None of the politicians, historians, legal analysts, activists or school board members contacted by the news agency were familiar with the law.

The Nebraska law states:

Any teacher in any public school in this state who wears, in such school or while engaged in the performance of his or her duty, any dress or garb indicating the fact that such teacher is a member or an adherent of any religious order, sect, or denomination, shall be deemed guilty of a misdemeanor, and upon conviction thereof be fined in any sum not exceeding one hundred dollars and the costs of prosecution or shall be committed to the county jail for a period not exceeding thirty days or both.

The law was first passed in 1919 and focused on putting an end to those Catholic school-teaching nuns and their habit of wearing habits. Pennsylvania has a similar rule against teachers wearing religious clothing on the books, dating back to 1949.

That law has also faced stiff protest. In 1991, a Muslim substitute teacher contested the garb statute and lost. In 2003, a Catholic instructional assistant was suspended for refusing to comply with a request to remove or conceal a cross hanging from her necklace.

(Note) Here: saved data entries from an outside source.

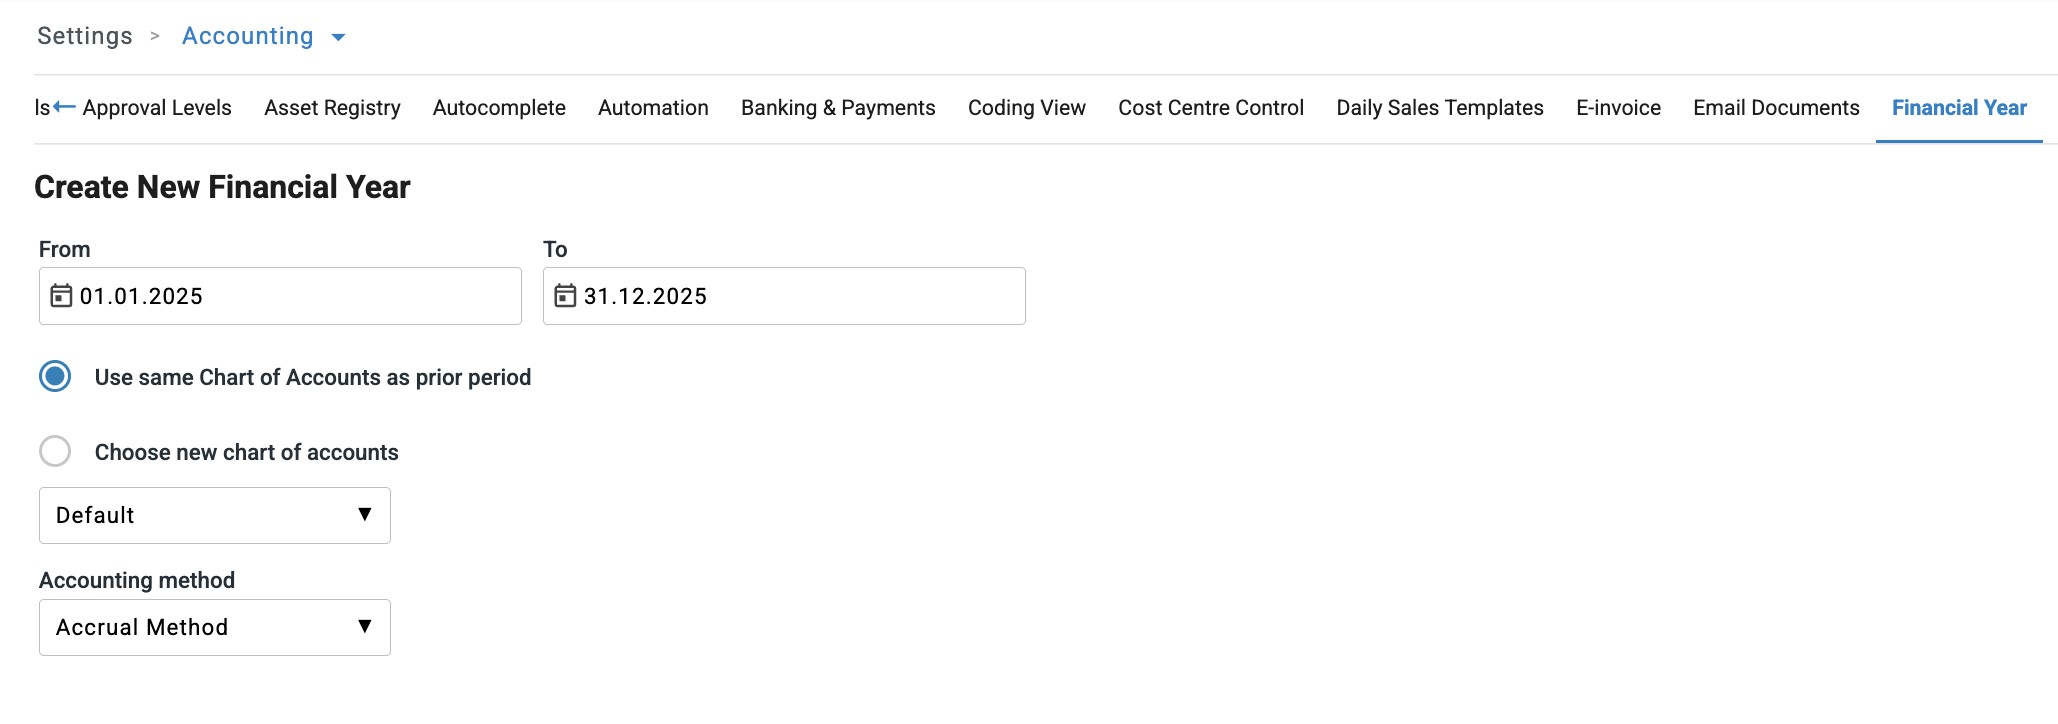Select the Email Documents tab
Screen dimensions: 2058x724
tap(1776, 108)
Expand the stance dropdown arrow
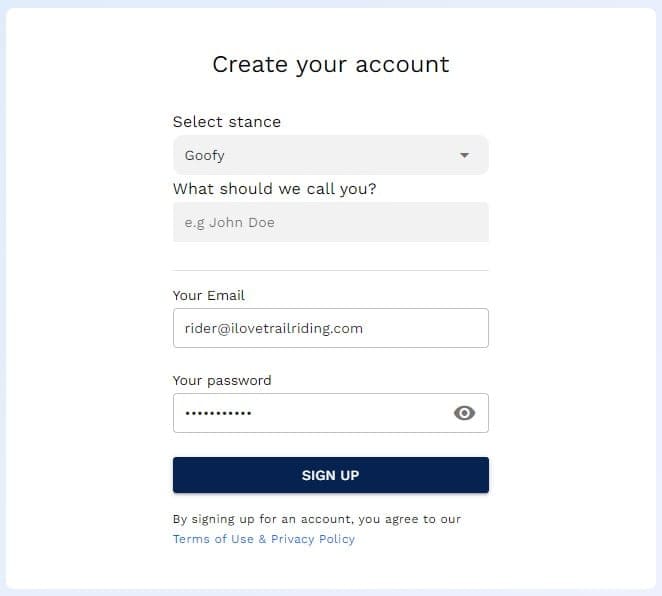Viewport: 662px width, 596px height. tap(464, 155)
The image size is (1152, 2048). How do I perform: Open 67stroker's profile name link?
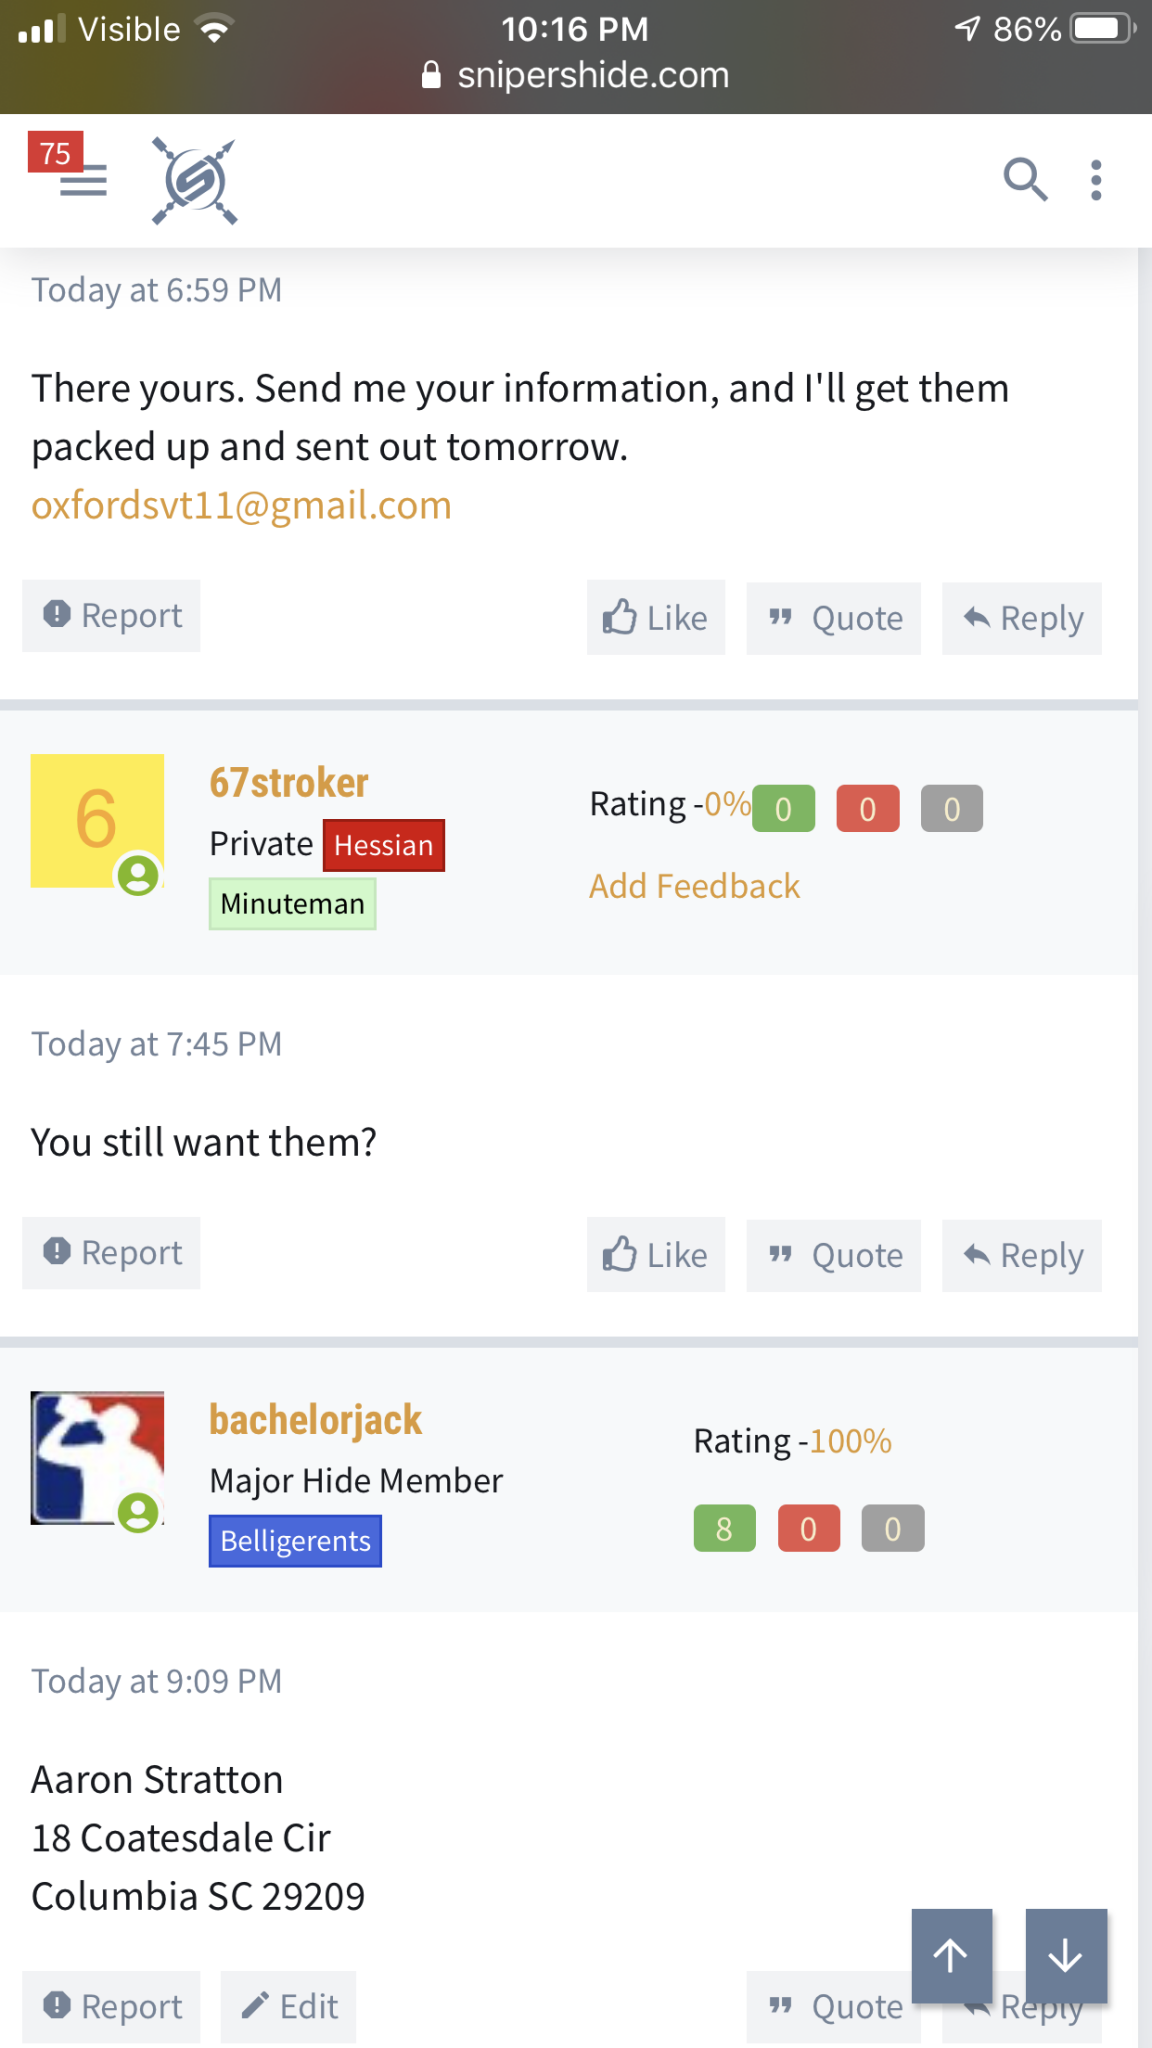(x=289, y=782)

According to a study by University of Massachusetts history professor Daniel Gordon, the teacher won the case on the basis she was not technically a teacher, and therefore not covered by the statute. But the judge went on to say the garb statute was discriminatory and was "unlikely" to survive constitutional scrutiny.

[ Related: Years of bitterness cloud latest bargaining round between B.C. and teachers ]

Further undermining the PQ's stance that their controversial values charter already exists in the U.S. is that a similar religious garb law was recently abandoned in Oregon. State Gov. Ted Kulongoski officially repealed the law in 2010, lifting a ban that stopped teachers from wearing head scarves, yarmulkes and other religious attire.

"Repeal is consistent with Oregon tradition that honors individual beliefs, values diversity, and promotes tolerance," Kulongoski wrote at the time, according to Oregon Live.

Nebraska’s religious garb statute is being held up as a shield for Quebec’s own charter, but it is already considered antiquated and unconstitutional by many in the state. One politician called it a “dead-letter law,” meaning that if was ever challenged it would likely fall. Similar laws have elsewhere been either challenged or abandoned. Yet the Parti Quebecois is pointing that direction as evidence of the value charter’s actual value.

Maybe time to point somewhere else.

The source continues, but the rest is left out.